Design Moment: Tulip table, 1958
Eero Saarinen wanted to ‘clear up the slum of legs’ under traditional tables
Finish designer Eero Saarinen
Finish designer Eero Saarinen’s (1910-1961) “Tulip table” is one of the most copied 20th-century designs, which probably accounts for its recognisability. Although all those anonymous Georgian-era furniture makers who made countless pedestal tables might consider that the designer who spent his working life in the US – he studied with Charles Eames in the famous Cranbrook Academy – owes them a nod of recognition.
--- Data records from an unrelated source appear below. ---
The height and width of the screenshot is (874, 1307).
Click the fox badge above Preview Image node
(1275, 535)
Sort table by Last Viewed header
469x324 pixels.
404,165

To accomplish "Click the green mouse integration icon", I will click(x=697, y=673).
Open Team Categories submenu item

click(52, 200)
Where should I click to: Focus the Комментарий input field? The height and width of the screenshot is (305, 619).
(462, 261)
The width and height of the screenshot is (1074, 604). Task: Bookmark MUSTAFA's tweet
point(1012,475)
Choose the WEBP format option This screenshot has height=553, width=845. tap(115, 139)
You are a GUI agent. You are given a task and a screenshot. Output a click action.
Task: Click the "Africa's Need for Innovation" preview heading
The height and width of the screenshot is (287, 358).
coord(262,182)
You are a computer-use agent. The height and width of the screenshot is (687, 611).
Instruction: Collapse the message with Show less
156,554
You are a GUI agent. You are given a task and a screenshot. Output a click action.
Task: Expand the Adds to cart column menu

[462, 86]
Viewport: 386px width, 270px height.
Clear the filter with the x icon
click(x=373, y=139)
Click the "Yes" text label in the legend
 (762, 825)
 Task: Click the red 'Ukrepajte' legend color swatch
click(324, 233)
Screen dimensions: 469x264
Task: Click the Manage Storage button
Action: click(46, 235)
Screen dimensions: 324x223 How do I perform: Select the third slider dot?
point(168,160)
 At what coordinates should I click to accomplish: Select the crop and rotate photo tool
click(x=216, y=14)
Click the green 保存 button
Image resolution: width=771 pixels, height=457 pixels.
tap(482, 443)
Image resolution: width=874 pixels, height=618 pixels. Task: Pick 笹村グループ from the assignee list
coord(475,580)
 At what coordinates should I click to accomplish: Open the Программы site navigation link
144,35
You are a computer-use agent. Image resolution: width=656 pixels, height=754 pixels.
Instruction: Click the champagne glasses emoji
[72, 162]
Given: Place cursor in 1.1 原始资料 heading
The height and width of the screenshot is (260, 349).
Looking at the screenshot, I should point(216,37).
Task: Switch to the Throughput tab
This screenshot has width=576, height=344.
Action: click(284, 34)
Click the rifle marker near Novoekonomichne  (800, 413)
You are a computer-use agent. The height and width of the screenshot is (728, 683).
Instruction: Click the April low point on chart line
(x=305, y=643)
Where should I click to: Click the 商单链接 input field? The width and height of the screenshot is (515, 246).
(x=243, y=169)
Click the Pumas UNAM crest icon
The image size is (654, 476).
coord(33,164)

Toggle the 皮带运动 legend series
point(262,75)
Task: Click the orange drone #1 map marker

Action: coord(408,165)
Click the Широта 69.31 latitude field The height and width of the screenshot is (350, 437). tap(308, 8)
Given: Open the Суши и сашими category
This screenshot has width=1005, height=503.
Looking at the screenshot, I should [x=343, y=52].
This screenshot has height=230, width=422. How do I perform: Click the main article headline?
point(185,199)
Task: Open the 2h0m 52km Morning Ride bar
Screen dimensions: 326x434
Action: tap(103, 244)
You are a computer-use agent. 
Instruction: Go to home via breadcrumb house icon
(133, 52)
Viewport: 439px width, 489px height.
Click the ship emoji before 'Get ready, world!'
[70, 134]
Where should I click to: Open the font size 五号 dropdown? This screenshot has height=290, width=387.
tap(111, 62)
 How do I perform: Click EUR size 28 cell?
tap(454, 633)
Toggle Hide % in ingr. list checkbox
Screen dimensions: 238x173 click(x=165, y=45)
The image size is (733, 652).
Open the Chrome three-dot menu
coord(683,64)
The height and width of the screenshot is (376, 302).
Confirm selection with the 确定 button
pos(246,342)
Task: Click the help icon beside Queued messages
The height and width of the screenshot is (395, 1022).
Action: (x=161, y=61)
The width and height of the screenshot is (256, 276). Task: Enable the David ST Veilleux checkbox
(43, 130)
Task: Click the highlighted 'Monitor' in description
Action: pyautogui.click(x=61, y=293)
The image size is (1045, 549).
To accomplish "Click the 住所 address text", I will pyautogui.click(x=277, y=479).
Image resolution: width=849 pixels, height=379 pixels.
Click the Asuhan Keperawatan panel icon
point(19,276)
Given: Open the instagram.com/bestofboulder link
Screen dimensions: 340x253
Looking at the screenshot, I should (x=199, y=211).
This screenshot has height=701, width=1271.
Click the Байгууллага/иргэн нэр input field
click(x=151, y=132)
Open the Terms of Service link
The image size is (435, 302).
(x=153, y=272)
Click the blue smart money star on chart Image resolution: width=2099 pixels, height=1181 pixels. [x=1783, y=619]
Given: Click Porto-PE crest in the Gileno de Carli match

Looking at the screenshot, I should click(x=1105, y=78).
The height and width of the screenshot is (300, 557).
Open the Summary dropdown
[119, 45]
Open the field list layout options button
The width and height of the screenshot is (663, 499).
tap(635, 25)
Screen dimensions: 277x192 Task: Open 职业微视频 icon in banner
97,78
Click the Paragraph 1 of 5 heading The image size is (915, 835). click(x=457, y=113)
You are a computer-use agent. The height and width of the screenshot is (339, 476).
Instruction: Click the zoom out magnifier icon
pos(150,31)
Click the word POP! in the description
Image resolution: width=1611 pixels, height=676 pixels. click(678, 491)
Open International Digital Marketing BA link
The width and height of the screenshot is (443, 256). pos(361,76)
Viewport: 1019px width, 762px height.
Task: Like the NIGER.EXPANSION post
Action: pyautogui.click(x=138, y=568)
Launched in 1958 by US maker Knoll as part of an entire “Pedestal range” – with tables in many sizes and variations of matching chairs – the space age design is defined by its sleek sculptural base which in white looks plastic but was in fact aluminium with a white plastic coating.
Saarinen said he explored the single-pedestal option as an alternative to the more usual four-legged tables and chairs because “I wanted to clear up the slum of legs”.
The tables are now available with many top options – from plastic to marble. Crude copies incidentally tend to have the top attached to the base with visible screws – the Knoll versions, like Saarinen’s original design, don’t. And in his short life – he died aged 51 – Saarinen became a titan of 20th-century design.